Your task: Convert every line of the listing below into a Markdown table with two columns, No. and Line. Number the rows in order and omit any blank lines.

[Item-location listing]
━━━━━━━━━━━━━━━━━━━━
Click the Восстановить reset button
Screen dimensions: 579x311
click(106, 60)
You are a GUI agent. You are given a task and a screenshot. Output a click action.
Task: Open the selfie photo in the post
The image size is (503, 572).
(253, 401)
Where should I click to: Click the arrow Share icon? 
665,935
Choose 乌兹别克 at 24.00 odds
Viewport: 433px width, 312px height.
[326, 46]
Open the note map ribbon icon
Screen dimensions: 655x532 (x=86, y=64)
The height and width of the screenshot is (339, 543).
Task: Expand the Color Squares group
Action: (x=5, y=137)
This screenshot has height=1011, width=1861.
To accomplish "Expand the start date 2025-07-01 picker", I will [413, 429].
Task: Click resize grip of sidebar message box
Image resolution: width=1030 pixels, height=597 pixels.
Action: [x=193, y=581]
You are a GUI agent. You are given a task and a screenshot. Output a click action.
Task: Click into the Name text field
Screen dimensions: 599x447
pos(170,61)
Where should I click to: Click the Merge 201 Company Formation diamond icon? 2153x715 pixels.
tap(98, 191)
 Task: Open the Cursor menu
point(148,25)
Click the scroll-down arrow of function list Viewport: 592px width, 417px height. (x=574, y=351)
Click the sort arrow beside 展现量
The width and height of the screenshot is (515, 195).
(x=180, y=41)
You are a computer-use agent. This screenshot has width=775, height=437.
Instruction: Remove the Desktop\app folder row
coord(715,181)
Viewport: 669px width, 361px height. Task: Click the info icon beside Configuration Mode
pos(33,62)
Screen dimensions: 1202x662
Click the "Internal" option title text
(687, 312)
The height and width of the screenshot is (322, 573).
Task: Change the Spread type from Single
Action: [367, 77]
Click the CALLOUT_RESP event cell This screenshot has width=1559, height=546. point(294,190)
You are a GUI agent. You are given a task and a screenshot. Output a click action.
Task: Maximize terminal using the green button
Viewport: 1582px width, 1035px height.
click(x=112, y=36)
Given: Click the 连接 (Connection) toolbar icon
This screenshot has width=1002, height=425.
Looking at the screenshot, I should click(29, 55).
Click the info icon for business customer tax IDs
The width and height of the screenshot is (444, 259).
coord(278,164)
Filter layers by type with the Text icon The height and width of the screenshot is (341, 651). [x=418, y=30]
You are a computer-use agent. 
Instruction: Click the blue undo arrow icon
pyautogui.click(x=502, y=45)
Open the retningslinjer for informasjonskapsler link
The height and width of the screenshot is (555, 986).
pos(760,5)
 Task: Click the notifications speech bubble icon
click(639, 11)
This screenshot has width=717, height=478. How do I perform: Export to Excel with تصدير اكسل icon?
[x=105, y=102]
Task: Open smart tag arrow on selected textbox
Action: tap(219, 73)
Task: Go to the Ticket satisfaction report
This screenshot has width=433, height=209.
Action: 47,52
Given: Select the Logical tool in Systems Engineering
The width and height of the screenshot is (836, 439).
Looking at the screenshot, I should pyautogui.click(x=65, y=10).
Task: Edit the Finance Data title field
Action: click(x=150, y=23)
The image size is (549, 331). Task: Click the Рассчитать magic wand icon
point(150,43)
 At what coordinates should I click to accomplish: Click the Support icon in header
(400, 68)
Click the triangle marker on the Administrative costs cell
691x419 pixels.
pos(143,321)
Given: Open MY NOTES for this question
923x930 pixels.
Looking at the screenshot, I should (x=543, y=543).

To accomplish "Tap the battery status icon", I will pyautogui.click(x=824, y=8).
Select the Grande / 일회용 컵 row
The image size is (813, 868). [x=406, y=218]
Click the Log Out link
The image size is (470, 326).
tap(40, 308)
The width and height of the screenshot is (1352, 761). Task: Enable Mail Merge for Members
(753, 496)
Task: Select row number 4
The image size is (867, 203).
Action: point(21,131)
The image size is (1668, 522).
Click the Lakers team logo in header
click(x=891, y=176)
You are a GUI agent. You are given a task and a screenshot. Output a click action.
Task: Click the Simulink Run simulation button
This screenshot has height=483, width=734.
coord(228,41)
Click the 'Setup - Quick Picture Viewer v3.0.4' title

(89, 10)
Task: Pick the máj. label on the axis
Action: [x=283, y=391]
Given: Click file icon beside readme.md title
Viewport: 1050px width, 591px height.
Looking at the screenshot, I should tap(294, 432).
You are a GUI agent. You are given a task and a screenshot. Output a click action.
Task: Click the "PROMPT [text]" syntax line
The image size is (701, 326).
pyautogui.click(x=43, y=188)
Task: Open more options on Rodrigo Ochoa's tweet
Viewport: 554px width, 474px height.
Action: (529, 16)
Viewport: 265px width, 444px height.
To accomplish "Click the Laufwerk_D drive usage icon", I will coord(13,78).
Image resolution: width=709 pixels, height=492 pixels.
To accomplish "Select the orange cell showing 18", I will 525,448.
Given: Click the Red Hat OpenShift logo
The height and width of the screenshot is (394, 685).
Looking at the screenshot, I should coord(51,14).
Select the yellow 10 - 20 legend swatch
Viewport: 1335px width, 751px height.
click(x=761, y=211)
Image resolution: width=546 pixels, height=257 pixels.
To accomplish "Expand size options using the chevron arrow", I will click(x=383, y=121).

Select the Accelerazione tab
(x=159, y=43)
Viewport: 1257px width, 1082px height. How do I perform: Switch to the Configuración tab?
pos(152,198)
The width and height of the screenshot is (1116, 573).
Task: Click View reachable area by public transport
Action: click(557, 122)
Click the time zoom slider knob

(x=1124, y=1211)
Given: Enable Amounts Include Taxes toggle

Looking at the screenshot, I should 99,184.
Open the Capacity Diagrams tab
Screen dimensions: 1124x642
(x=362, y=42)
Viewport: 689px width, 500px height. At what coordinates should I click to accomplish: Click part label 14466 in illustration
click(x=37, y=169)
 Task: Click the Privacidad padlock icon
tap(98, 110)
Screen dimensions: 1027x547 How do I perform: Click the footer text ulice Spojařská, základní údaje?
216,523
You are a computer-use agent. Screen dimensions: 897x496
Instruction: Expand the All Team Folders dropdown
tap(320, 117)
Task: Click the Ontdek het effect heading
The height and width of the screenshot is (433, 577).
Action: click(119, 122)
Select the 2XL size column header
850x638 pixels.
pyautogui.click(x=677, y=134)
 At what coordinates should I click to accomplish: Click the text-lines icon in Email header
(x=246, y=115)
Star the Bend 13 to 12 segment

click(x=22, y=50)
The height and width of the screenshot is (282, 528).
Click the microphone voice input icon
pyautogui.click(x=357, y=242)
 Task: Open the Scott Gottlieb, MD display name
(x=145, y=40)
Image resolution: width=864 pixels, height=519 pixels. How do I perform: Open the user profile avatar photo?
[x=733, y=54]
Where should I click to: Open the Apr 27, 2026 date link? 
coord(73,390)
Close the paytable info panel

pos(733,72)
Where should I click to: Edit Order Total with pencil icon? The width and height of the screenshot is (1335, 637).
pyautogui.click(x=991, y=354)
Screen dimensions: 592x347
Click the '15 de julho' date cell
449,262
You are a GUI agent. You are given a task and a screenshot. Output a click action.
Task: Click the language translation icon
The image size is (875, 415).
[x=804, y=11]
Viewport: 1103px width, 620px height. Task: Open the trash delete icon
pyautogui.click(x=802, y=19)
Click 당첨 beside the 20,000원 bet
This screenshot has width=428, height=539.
━━━━━━━━━━━━━━━━━━━━
Result of this exercise:
| No. | Line |
|---|---|
| 1 | Click the Восстановить reset button |
| 2 | Screen dimensions: 579x311 |
| 3 | click(106, 60) |
| 4 | You are a GUI agent. You are given a task and a screenshot. Output a click action. |
| 5 | Task: Open the selfie photo in the post |
| 6 | The image size is (503, 572). |
| 7 | (253, 401) |
| 8 | Where should I click to: Click the arrow Share icon?  |
| 9 | 665,935 |
| 10 | Choose 乌兹别克 at 24.00 odds |
| 11 | Viewport: 433px width, 312px height. |
| 12 | [326, 46] |
| 13 | Open the note map ribbon icon |
| 14 | Screen dimensions: 655x532 (x=86, y=64) |
| 15 | The height and width of the screenshot is (339, 543). |
| 16 | Task: Expand the Color Squares group |
| 17 | Action: (x=5, y=137) |
| 18 | This screenshot has height=1011, width=1861. |
| 19 | To accomplish "Expand the start date 2025-07-01 picker", I will [413, 429]. |
| 20 | Task: Click resize grip of sidebar message box |
| 21 | Image resolution: width=1030 pixels, height=597 pixels. |
| 22 | Action: [x=193, y=581] |
| 23 | You are a GUI agent. You are given a task and a screenshot. Output a click action. |
| 24 | Task: Click into the Name text field |
| 25 | Screen dimensions: 599x447 |
| 26 | pos(170,61) |
| 27 | Where should I click to: Click the Merge 201 Company Formation diamond icon? 2153x715 pixels. |
| 28 | tap(98, 191) |
| 29 |  Task: Open the Cursor menu |
| 30 | point(148,25) |
| 31 | Click the scroll-down arrow of function list Viewport: 592px width, 417px height. (x=574, y=351) |
| 32 | Click the sort arrow beside 展现量 |
| 33 | The width and height of the screenshot is (515, 195). |
| 34 | (x=180, y=41) |
| 35 | You are a computer-use agent. This screenshot has width=775, height=437. |
| 36 | Instruction: Remove the Desktop\app folder row |
| 37 | coord(715,181) |
| 38 | Viewport: 669px width, 361px height. Task: Click the info icon beside Configuration Mode |
| 39 | pos(33,62) |
| 40 | Screen dimensions: 1202x662 |
| 41 | Click the "Internal" option title text |
| 42 | (687, 312) |
| 43 | The height and width of the screenshot is (322, 573). |
| 44 | Task: Change the Spread type from Single |
| 45 | Action: [367, 77] |
| 46 | Click the CALLOUT_RESP event cell This screenshot has width=1559, height=546. point(294,190) |
| 47 | You are a GUI agent. You are given a task and a screenshot. Output a click action. |
| 48 | Task: Maximize terminal using the green button |
| 49 | Viewport: 1582px width, 1035px height. |
| 50 | click(x=112, y=36) |
| 51 | Given: Click the 连接 (Connection) toolbar icon |
| 52 | This screenshot has width=1002, height=425. |
| 53 | Looking at the screenshot, I should click(29, 55). |
| 54 | Click the info icon for business customer tax IDs |
| 55 | The width and height of the screenshot is (444, 259). |
| 56 | coord(278,164) |
| 57 | Filter layers by type with the Text icon The height and width of the screenshot is (341, 651). [x=418, y=30] |
| 58 | You are a computer-use agent.  |
| 59 | Instruction: Click the blue undo arrow icon |
| 60 | pyautogui.click(x=502, y=45) |
| 61 | Open the retningslinjer for informasjonskapsler link |
| 62 | The height and width of the screenshot is (555, 986). |
| 63 | pos(760,5) |
| 64 |  Task: Click the notifications speech bubble icon |
| 65 | click(639, 11) |
| 66 | This screenshot has width=717, height=478. How do I perform: Export to Excel with تصدير اكسل icon? |
| 67 | [x=105, y=102] |
| 68 | Task: Open smart tag arrow on selected textbox |
| 69 | Action: tap(219, 73) |
| 70 | Task: Go to the Ticket satisfaction report |
| 71 | This screenshot has width=433, height=209. |
| 72 | Action: 47,52 |
| 73 | Given: Select the Logical tool in Systems Engineering |
| 74 | The width and height of the screenshot is (836, 439). |
| 75 | Looking at the screenshot, I should pyautogui.click(x=65, y=10). |
| 76 | Task: Edit the Finance Data title field |
| 77 | Action: click(x=150, y=23) |
| 78 | The image size is (549, 331). Task: Click the Рассчитать magic wand icon |
| 79 | point(150,43) |
| 80 |  At what coordinates should I click to accomplish: Click the Support icon in header |
| 81 | (400, 68) |
| 82 | Click the triangle marker on the Administrative costs cell |
| 83 | 691x419 pixels. |
| 84 | pos(143,321) |
| 85 | Given: Open MY NOTES for this question |
| 86 | 923x930 pixels. |
| 87 | Looking at the screenshot, I should (x=543, y=543). |
| 88 | To accomplish "Tap the battery status icon", I will pyautogui.click(x=824, y=8). |
| 89 | Select the Grande / 일회용 컵 row |
| 90 | The image size is (813, 868). [x=406, y=218] |
| 91 | Click the Log Out link |
| 92 | The image size is (470, 326). |
| 93 | tap(40, 308) |
| 94 | The width and height of the screenshot is (1352, 761). Task: Enable Mail Merge for Members |
| 95 | (753, 496) |
| 96 | Task: Select row number 4 |
| 97 | The image size is (867, 203). |
| 98 | Action: point(21,131) |
| 99 | The image size is (1668, 522). |
| 100 | Click the Lakers team logo in header |
| 101 | click(x=891, y=176) |
| 102 | You are a GUI agent. You are given a task and a screenshot. Output a click action. |
| 103 | Task: Click the Simulink Run simulation button |
| 104 | This screenshot has height=483, width=734. |
| 105 | coord(228,41) |
| 106 | Click the 'Setup - Quick Picture Viewer v3.0.4' title |
| 107 | (89, 10) |
| 108 | Task: Pick the máj. label on the axis |
| 109 | Action: [x=283, y=391] |
| 110 | Given: Click file icon beside readme.md title |
| 111 | Viewport: 1050px width, 591px height. |
| 112 | Looking at the screenshot, I should tap(294, 432). |
| 113 | You are a GUI agent. You are given a task and a screenshot. Output a click action. |
| 114 | Task: Click the "PROMPT [text]" syntax line |
| 115 | The image size is (701, 326). |
| 116 | pyautogui.click(x=43, y=188) |
| 117 | Task: Open more options on Rodrigo Ochoa's tweet |
| 118 | Viewport: 554px width, 474px height. |
| 119 | Action: (529, 16) |
| 120 | Viewport: 265px width, 444px height. |
| 121 | To accomplish "Click the Laufwerk_D drive usage icon", I will coord(13,78). |
| 122 | Image resolution: width=709 pixels, height=492 pixels. |
| 123 | To accomplish "Select the orange cell showing 18", I will 525,448. |
| 124 | Given: Click the Red Hat OpenShift logo |
| 125 | The height and width of the screenshot is (394, 685). |
| 126 | Looking at the screenshot, I should coord(51,14). |
| 127 | Select the yellow 10 - 20 legend swatch |
| 128 | Viewport: 1335px width, 751px height. |
| 129 | click(x=761, y=211) |
| 130 | Image resolution: width=546 pixels, height=257 pixels. |
| 131 | To accomplish "Expand size options using the chevron arrow", I will click(x=383, y=121). |
| 132 | Select the Accelerazione tab |
| 133 | (x=159, y=43) |
| 134 | Viewport: 1257px width, 1082px height. How do I perform: Switch to the Configuración tab? |
| 135 | pos(152,198) |
| 136 | The width and height of the screenshot is (1116, 573). |
| 137 | Task: Click View reachable area by public transport |
| 138 | Action: click(557, 122) |
| 139 | Click the time zoom slider knob |
| 140 | (x=1124, y=1211) |
| 141 | Given: Enable Amounts Include Taxes toggle |
| 142 | Looking at the screenshot, I should 99,184. |
| 143 | Open the Capacity Diagrams tab |
| 144 | Screen dimensions: 1124x642 |
| 145 | (x=362, y=42) |
| 146 | Viewport: 689px width, 500px height. At what coordinates should I click to accomplish: Click part label 14466 in illustration |
| 147 | click(x=37, y=169) |
| 148 |  Task: Click the Privacidad padlock icon |
| 149 | tap(98, 110) |
| 150 | Screen dimensions: 1027x547 How do I perform: Click the footer text ulice Spojařská, základní údaje? |
| 151 | 216,523 |
| 152 | You are a computer-use agent. Screen dimensions: 897x496 |
| 153 | Instruction: Expand the All Team Folders dropdown |
| 154 | tap(320, 117) |
| 155 | Task: Click the Ontdek het effect heading |
| 156 | The height and width of the screenshot is (433, 577). |
| 157 | Action: click(119, 122) |
| 158 | Select the 2XL size column header |
| 159 | 850x638 pixels. |
| 160 | pyautogui.click(x=677, y=134) |
| 161 |  At what coordinates should I click to accomplish: Click the text-lines icon in Email header |
| 162 | (x=246, y=115) |
| 163 | Star the Bend 13 to 12 segment |
| 164 | click(x=22, y=50) |
| 165 | The height and width of the screenshot is (282, 528). |
| 166 | Click the microphone voice input icon |
| 167 | pyautogui.click(x=357, y=242) |
| 168 |  Task: Open the Scott Gottlieb, MD display name |
| 169 | (x=145, y=40) |
| 170 | Image resolution: width=864 pixels, height=519 pixels. How do I perform: Open the user profile avatar photo? |
| 171 | [x=733, y=54] |
| 172 | Where should I click to: Open the Apr 27, 2026 date link?  |
| 173 | coord(73,390) |
| 174 | Close the paytable info panel |
| 175 | pos(733,72) |
| 176 | Where should I click to: Edit Order Total with pencil icon? The width and height of the screenshot is (1335, 637). |
| 177 | pyautogui.click(x=991, y=354) |
| 178 | Screen dimensions: 592x347 |
| 179 | Click the '15 de julho' date cell |
| 180 | 449,262 |
| 181 | You are a GUI agent. You are given a task and a screenshot. Output a click action. |
| 182 | Task: Click the language translation icon |
| 183 | The image size is (875, 415). |
| 184 | [x=804, y=11] |
| 185 | Viewport: 1103px width, 620px height. Task: Open the trash delete icon |
| 186 | pyautogui.click(x=802, y=19) |
| 187 | Click 당첨 beside the 20,000원 bet |
| 188 | This screenshot has width=428, height=539. |